Slack Attack - Phishing Scams Target Blockchain Companies [UPDATED]
UPDATED | July 11, 2017:
Slack’s PR team reached out to ETHNews to offer comment on the phishing attacks:
“We are aware that open community teams related to cryptocurrency were targeted with deceptive spam messages. Several of the affected teams have since disabled or deleted access to the offending user accounts. Online scams targeting open communities can be pervasive and we encourage team admins and members to be vigilant, and to review and enforce basic security measures.”
ORIGINAL | July 10, 2017:
Shortly after the Fourth of July, a number of blockchain teams were targeted by a phishing scam wherein a malicious actor or group sent reminders through the Slackbot imploring users to log in to MyEtherWallet (MEW). Users who clicked on the attached hyperlink were redirected to myether.com.co, a site impersonating MEW. It seems that the false front allowed the scammer(s) to collect wallet details from their victims.
Fortunately, most users quickly caught on to the scam, realizing that the hyperlink to MyEtherWallet was fake, as evidenced by the “.co” at the end.
In some iterations, the phishing scheme employed a “.su” domain.

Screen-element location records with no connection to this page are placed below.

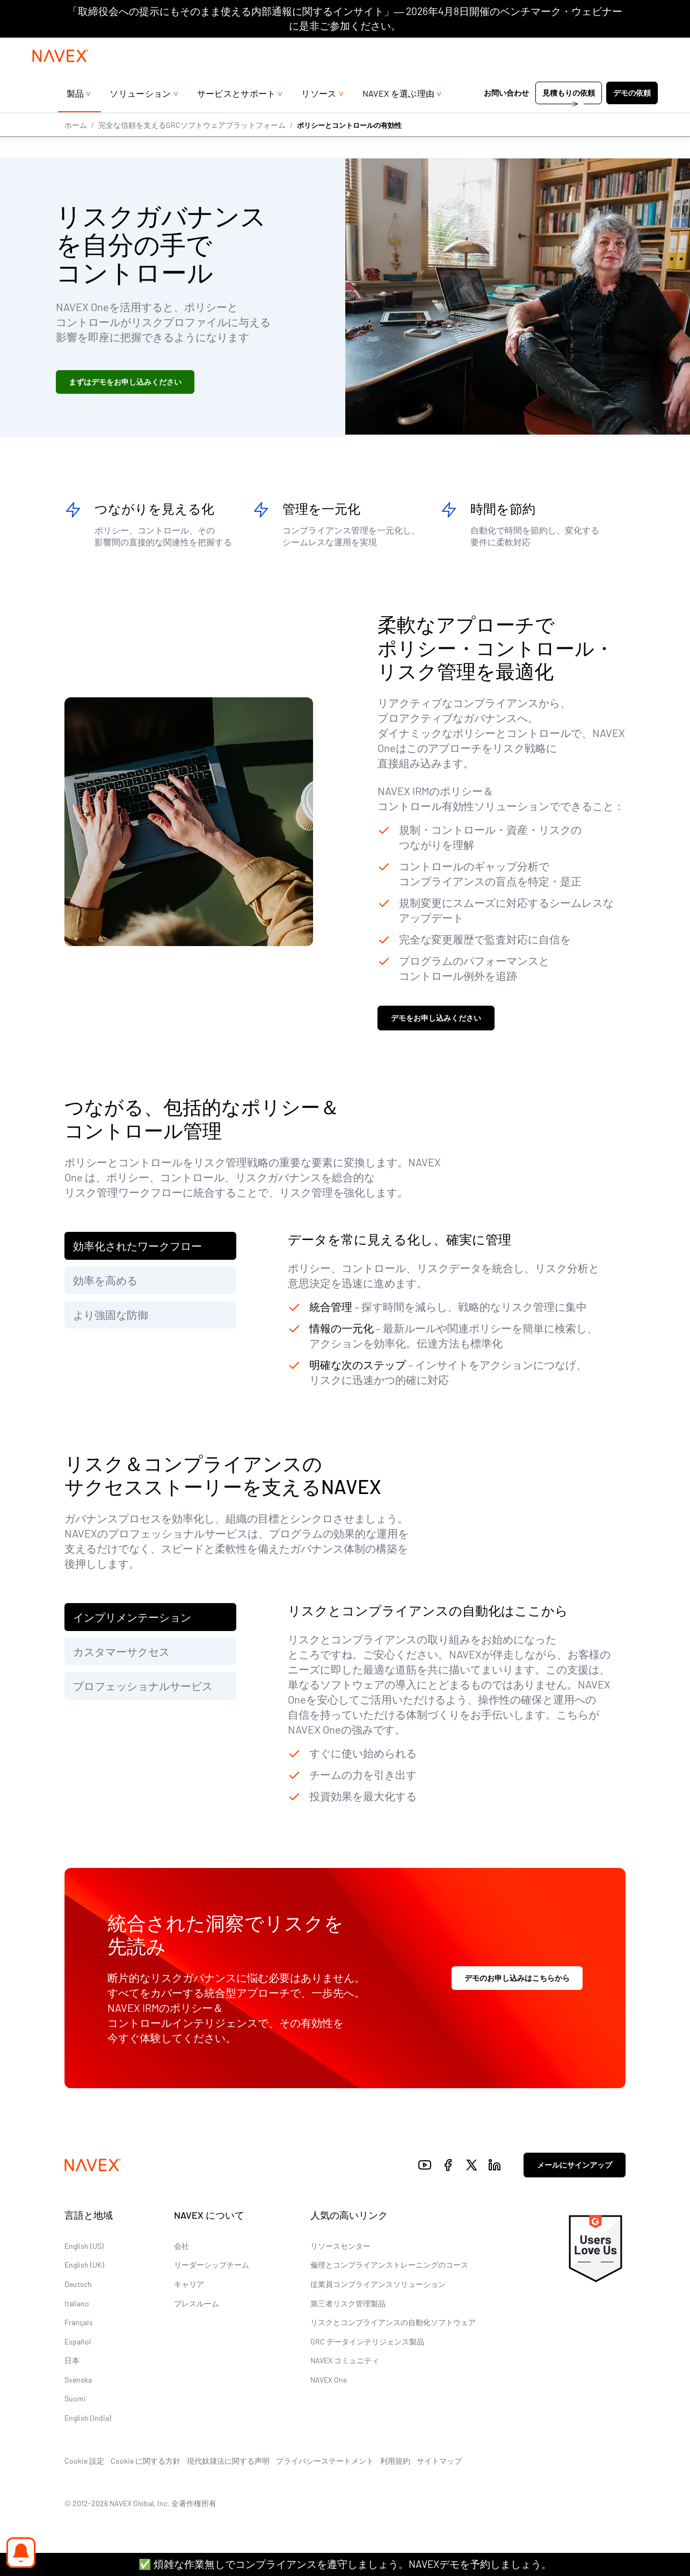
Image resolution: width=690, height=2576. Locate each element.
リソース (318, 115)
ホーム (75, 145)
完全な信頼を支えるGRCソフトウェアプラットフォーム (192, 145)
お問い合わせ (506, 114)
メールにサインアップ (574, 2168)
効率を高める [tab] (105, 1282)
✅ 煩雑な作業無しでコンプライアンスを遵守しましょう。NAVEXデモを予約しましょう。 (345, 2564)
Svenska (78, 2382)
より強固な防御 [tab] (110, 1317)
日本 (71, 2363)
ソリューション (140, 115)
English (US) (84, 2248)
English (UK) (84, 2267)
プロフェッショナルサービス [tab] (143, 1688)
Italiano (76, 2306)
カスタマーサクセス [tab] (121, 1654)
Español (77, 2344)
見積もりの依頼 (568, 114)
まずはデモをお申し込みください (125, 381)
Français (78, 2325)
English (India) (87, 2421)
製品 (75, 115)
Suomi (75, 2401)
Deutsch (78, 2286)
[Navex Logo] (60, 77)
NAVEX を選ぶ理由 (398, 115)
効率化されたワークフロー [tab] (137, 1248)
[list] (636, 48)
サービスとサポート (236, 115)
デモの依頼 (632, 114)
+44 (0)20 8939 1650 (563, 48)
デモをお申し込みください (436, 1021)
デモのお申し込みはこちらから (517, 1980)
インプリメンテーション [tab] (132, 1619)
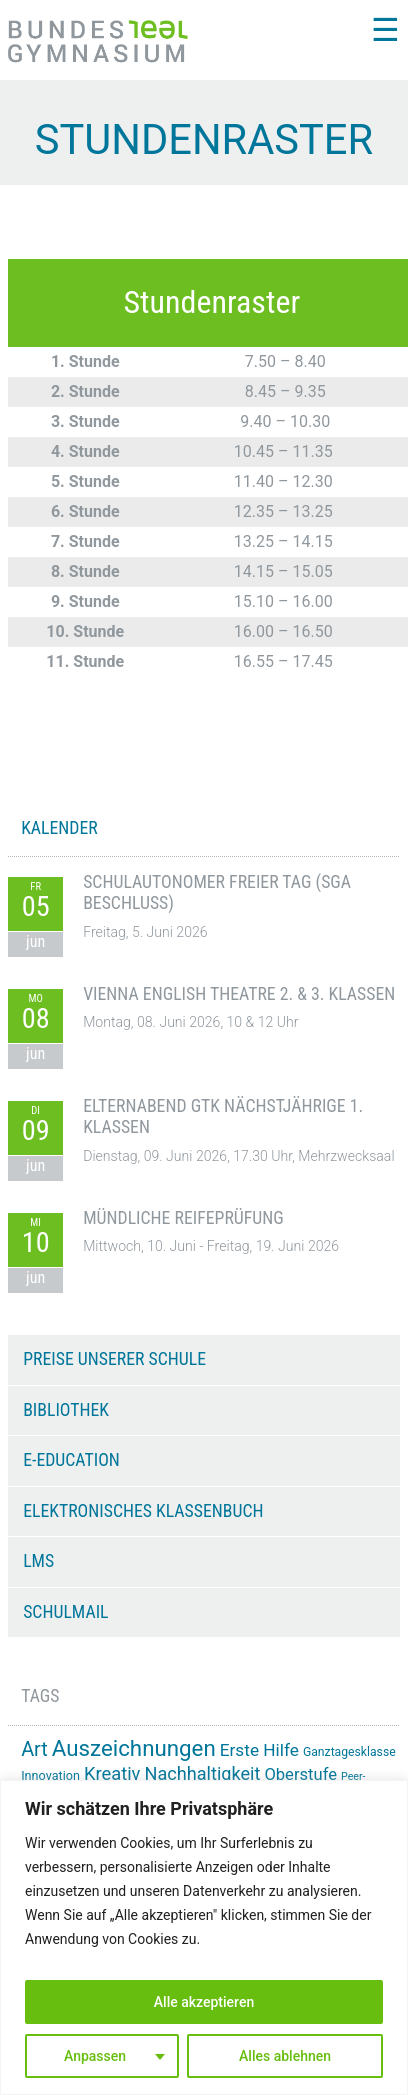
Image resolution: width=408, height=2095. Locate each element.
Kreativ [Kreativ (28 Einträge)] (112, 1773)
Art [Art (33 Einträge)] (34, 1749)
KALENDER (59, 828)
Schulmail (65, 1612)
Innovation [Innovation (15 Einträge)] (50, 1775)
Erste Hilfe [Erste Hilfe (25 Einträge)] (259, 1750)
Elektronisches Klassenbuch (143, 1511)
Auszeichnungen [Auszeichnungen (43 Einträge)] (134, 1748)
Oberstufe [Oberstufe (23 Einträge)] (300, 1774)
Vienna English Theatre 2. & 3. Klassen (239, 994)
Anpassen (95, 2056)
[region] (204, 1937)
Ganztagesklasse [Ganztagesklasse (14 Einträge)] (349, 1752)
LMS (38, 1561)
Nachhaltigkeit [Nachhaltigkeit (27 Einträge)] (202, 1773)
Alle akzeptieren (204, 2002)
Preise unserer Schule (114, 1359)
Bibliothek (66, 1410)
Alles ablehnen (285, 2056)
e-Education (71, 1460)
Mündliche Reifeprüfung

This was originally assigned as the top-level domain of the Soviet Union.
Sadly, at least one user was caught in the crosshairs of the scam. ragnar_the_king later posted in BAT Slack’s community channel, “I hate myself for falling [for] that dumb scam.” Ragnar lost 950 BAT, equivalent to approximately $85 as of July 10 according to CoinMarketCap.
On reddit, the BAT team warned users of the phishing scam. Luke Mulks, senior ad tech specialist at Brave Software, worked to delete the evil user, disabled slackbot messages, and reported the issue directly to Slack’s own security team.
On Twitter, @SlackHQ addressed concerns that the scam artist(s) abused the reminder command. Unfortunately, the Slack team did not provide an immediate solution.
The Status Slack was also a target of the phishing attack. On July 9, co-founder Carl Bennetts posted a warning to community members.
The open community Slack channels of some of the most prominent blockchain companies saw post after post of users calling for the ban of scam accounts. Many corporate leaders took proactive measures to alert users, as exemplified by this message posted by Jorge Izquierdo, technical lead at Aragon:
It’s heartening to see the crypto community policing itself, but ultimately, this latest incident reveals a weakness in the environment. On the Colony Community Slack, user slylandro posed the question on everyone’s minds. “Is Slack really the best choice for chat platform?”
At the time of publication, MyEtherWallet had not responded to requests for comment.
ETHNews has updated this article with the distinction that the phishing attempts impacted open community teams, not corporate teams.